In fact, CHK1 suppresses CDK2 activity indirectly rather than acting on cyclins themselves. When not in S phase, CDK2 is kept inactive by inhibitory phosphorylation at two conserved residues, Thr14 and Tyr15. When CDK2 activity is required, the phosphatase CDC25A removes these inhibitory phosphates, allowing CDK2 to become active.

During a global response to replication stress, activated CHK1 phosphorylates CDC25A at multiple sites, which both inhibits CDC25A activity and marks it for rapid degradation. As CDC25A levels fall, inhibitory phosphorylation of CDK2 accumulates, leading to CDK2 inactivation and enforcement of the intra-S-phase checkpoint. This, again, buys the cell time to either address the problem hindering replication or take steps to dismantle and then kill itself in a process called apoptosis.

Apoptosis is a fascinating process. I want to say a few words about it, even though it's a little bit of an aside. Apoptosis is often rerfered to as "programmed cell death." It is an internal process that can be initiated by any cell to, in effect, terminate its own existence. In fact, apoptosis is sometimes more evocatively called "programmed cell suicide."

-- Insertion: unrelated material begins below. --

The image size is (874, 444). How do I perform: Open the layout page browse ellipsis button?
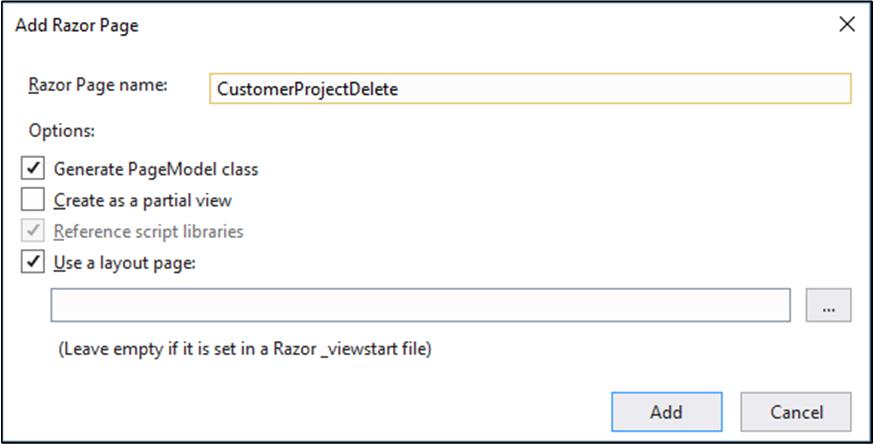click(828, 305)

Our focus is genome replication. So let's put it in that context. If a cell finds itself in serious trouble during genome replication--so serious that recovery isn't possible--then it can initiate a internal series of steps that methodically dismantles itself molecular piece by molecular piece, recycling biomolecules that can be used later by other cells. Apoptosis may seem extreme. But the risk with a highly damaged genome is that it can lead down a path towards malignancy, or cancer.

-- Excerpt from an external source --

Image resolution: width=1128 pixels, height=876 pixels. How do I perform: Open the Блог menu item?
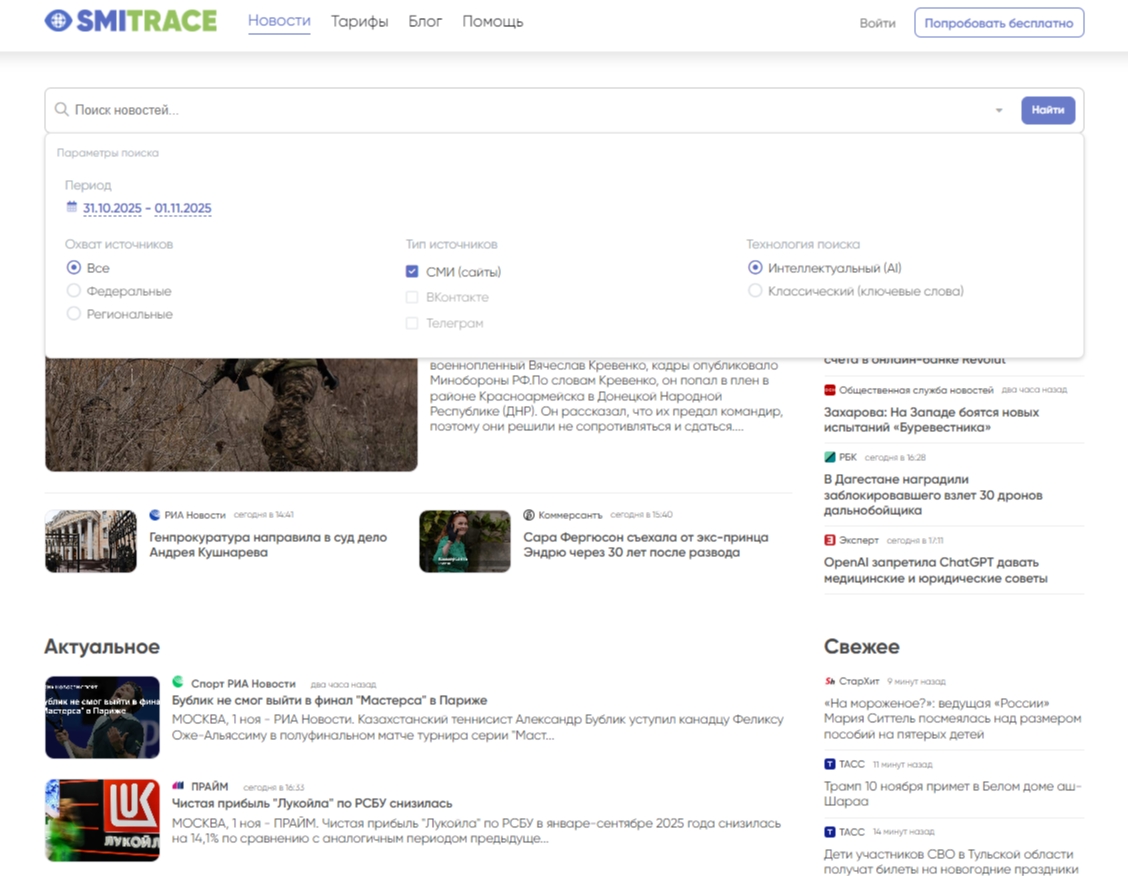point(425,21)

Again, though, the cell won't arrest S-phase unless it senses that there are replication problems at many, many sites on the genome. And, again it senses this based on the quantity of phosphorylated CHK1 in the nucleus. The amount of phosphorylated CHK1 determines the degree to which CDC25A is phosphorylated and subsequently inactivated or destroyed. And the extent to which this occurs determines the fate of CDK2 and thus the status of the cell cycle.